The Amazon!  How does one describe the wonder of The Amazon?  Due to fog, a closed airport and a cancelled flight we got to the Amazon a day later than was scheduled and only got to spend less than one day there.  I could have easily stayed for a week or maybe longer.  We arrived in Puerto Maldonado and took a bus to the river where we boarded a long, skinny covered boat that was close to the water level.  The wide river was a muddy brown color and very calm on the surface but you could tell that there was a strong current underneath.  I imagined myself on a nature show on the Discovery channel as we peacefully floated up the river.  I actually thought of none other than the late great Steve Irwin, The Crocodile Hunter, trolling these waters for crocs!  There were turtles sunning themselves on a log while a butterfly sat perched on their backs.  Seven macaws – yes macaws - flew by.   It was amazing to see birds with such vibrant colors as those set against the backdrop of a bright blue sky out in the wild.  Up on the banks of the river we saw a capybara which is the largest rodent in the world and looks like a cross between a rat, mole and guinea pig and is about the size of a full size pig.
Our lodge was deep in the heart of the jungle in a rustic, gorgeous setting!  Our guide, Julian, took us on a hike through the jungle that was one of the single most awesome things I’ve done.  The paths were muddy (Remember  the scene in Ferris Bueller’s Day Off where Ed Rooney is snooping around the outside of Ferris’ house and he steps in the mud and loses his shoe and then pulls it out of the mud?

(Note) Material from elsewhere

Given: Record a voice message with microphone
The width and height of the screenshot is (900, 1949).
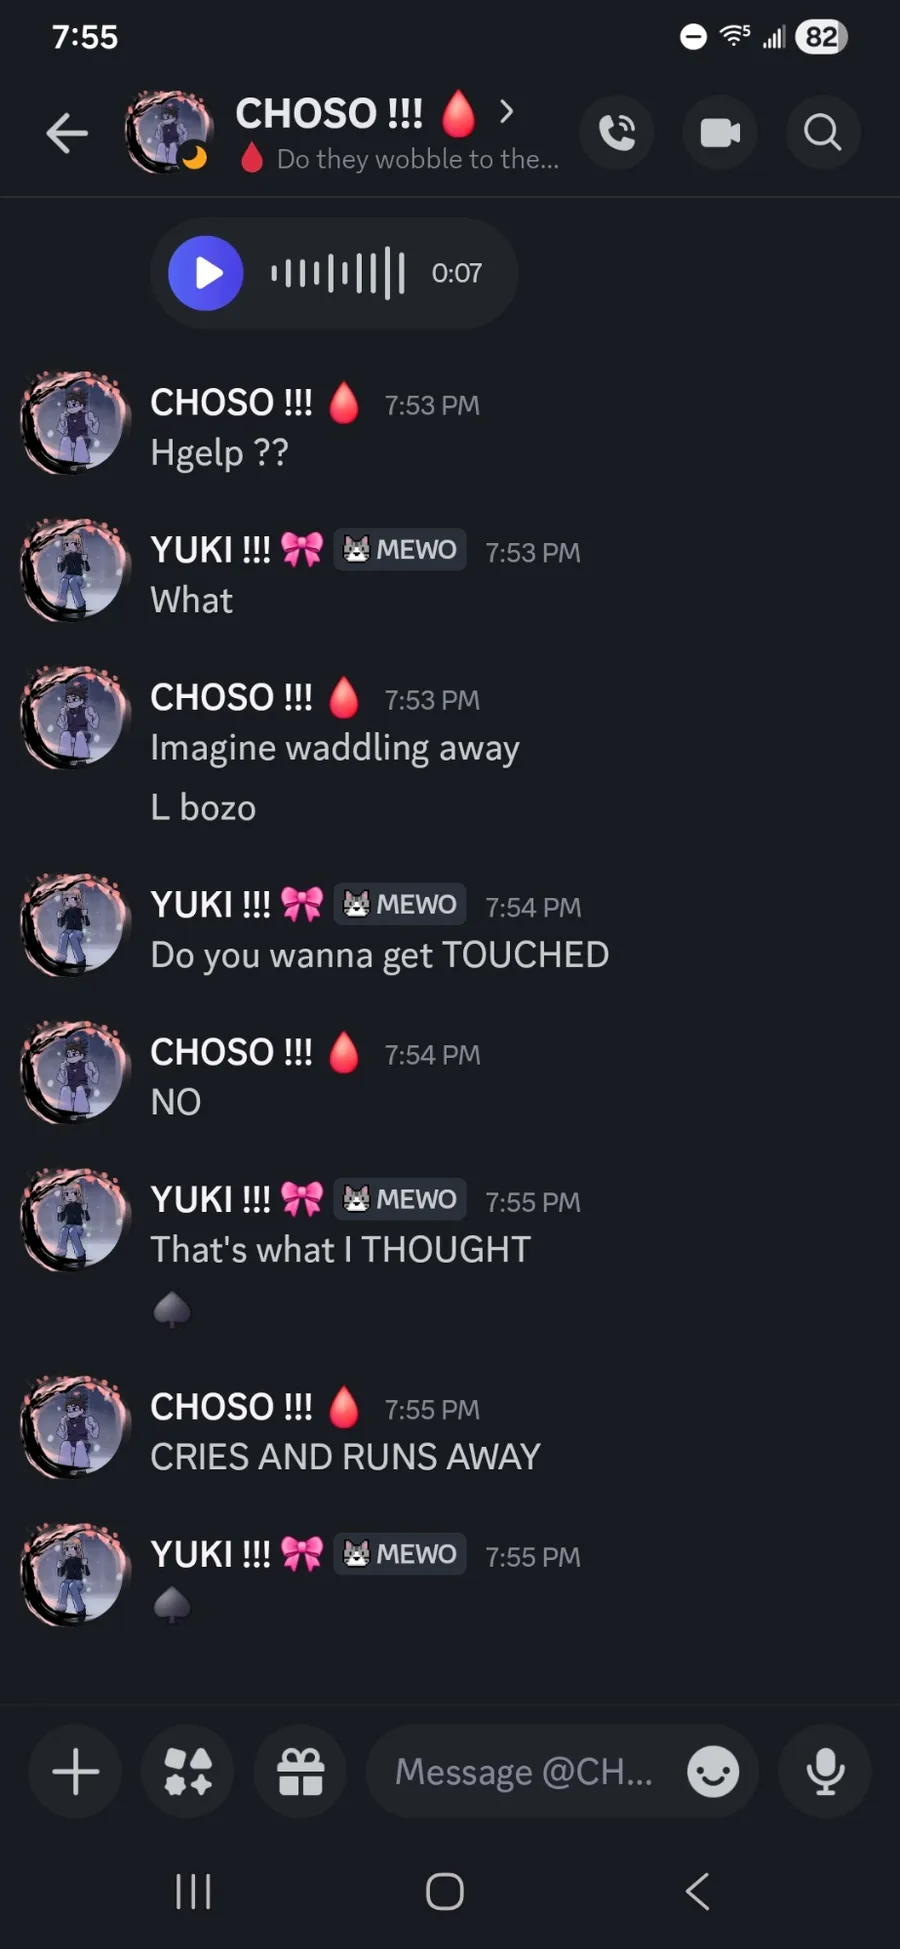Looking at the screenshot, I should [x=825, y=1772].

It looks exactly like that!), the trees were lush and green and the sounds were incredible.  I saw red howler monkeys swinging from tree to tree, toucans perched high above us, a very large hairy black tarantula, a parade of carrier ants proudly carrying large pieces of leaves and many other insects.  

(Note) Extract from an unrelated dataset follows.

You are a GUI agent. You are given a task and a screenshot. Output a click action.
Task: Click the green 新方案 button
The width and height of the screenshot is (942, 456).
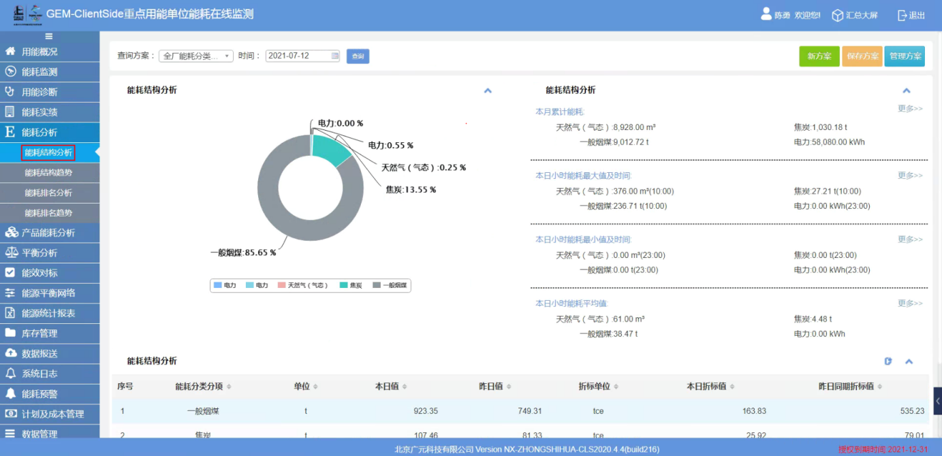pyautogui.click(x=819, y=56)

We climbed a 120 foot high tower that took us up above the highest of the trees.  As we approached the top the tower began to sway a bit but was much steadier on the top platform which was pretty small for 9 of us!  We watched as the sun set in a beautifully colored sky.  As far as you could see were trees, a few sticking up taller than the others, and I could see the river far off in the distance.   Gorgeous!  Stunning!  Unbelievable!  As I descended the tower a monarch butterfly flew in and out of the tower and fluttered around enough to make me think I could capture it in a photograph but it eluded me.  Back at the lodge after our hike that stretched into the night I looked up at the sky and was in awe of the spectacularly star-filled sky.  It looked like one of those paintings of a starry night that you don’t think could possibly be real because there’s just too much going on.  It is in fact real, and it exists in Peru!

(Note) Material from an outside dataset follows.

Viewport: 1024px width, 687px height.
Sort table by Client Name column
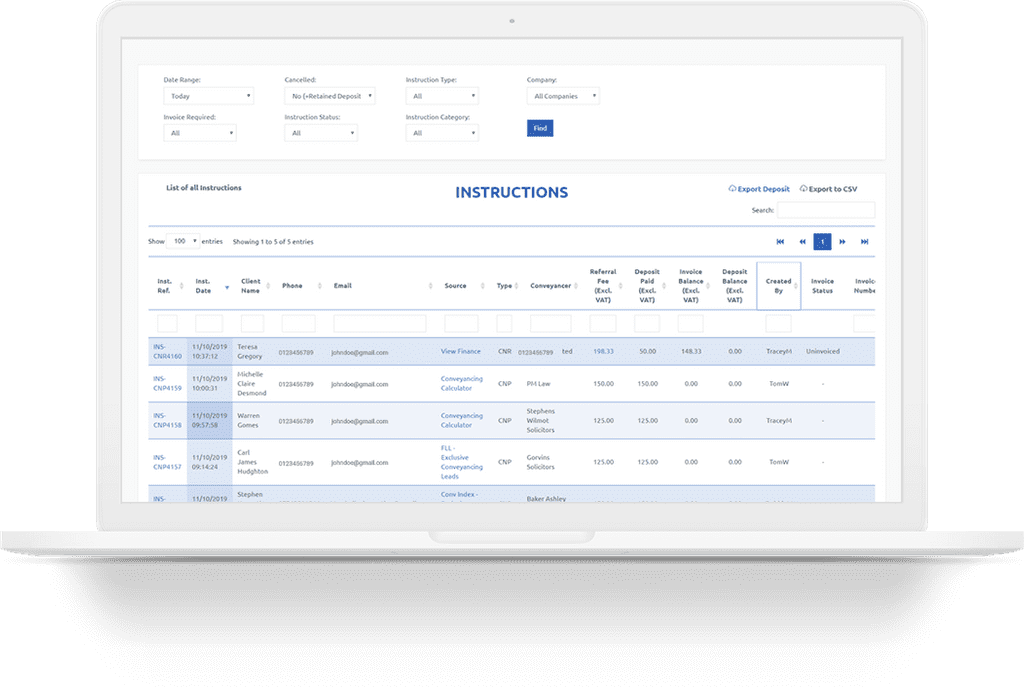click(x=251, y=286)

In the evening I relaxed in my hammock in my room listening to the symphony of frogs, monkeys, wild pigs, birds and crickets while writing in my journal about the day’s events by candlelight.  Pure heaven!  My room was open on one side to the jungle and the doorway was also open to the elements covered only by overlapping canvas sheets.  In the corridor leading up to my room was a staircase down to the jungle floor, practically welcoming jaguars, pumas and anything else into my room!  I did have a visitor around 2:30am.  I heard chirping and scurrying and I shot up in bed and flashed my torch in the corner just in time to see a big ol’ nasty rat crawl through a hole in the wall and jump down onto my daypack.  I scared it away, but it returned a few minutes later as if to say “This is MY jungle and I will go where I please!”  Around 3am it started raining and there is nothing better than the sound of rain in the jungle combined with the animal noises.  What serenity!  We ended our trip with a 5:30am hike through even more of the jungle.  I love it!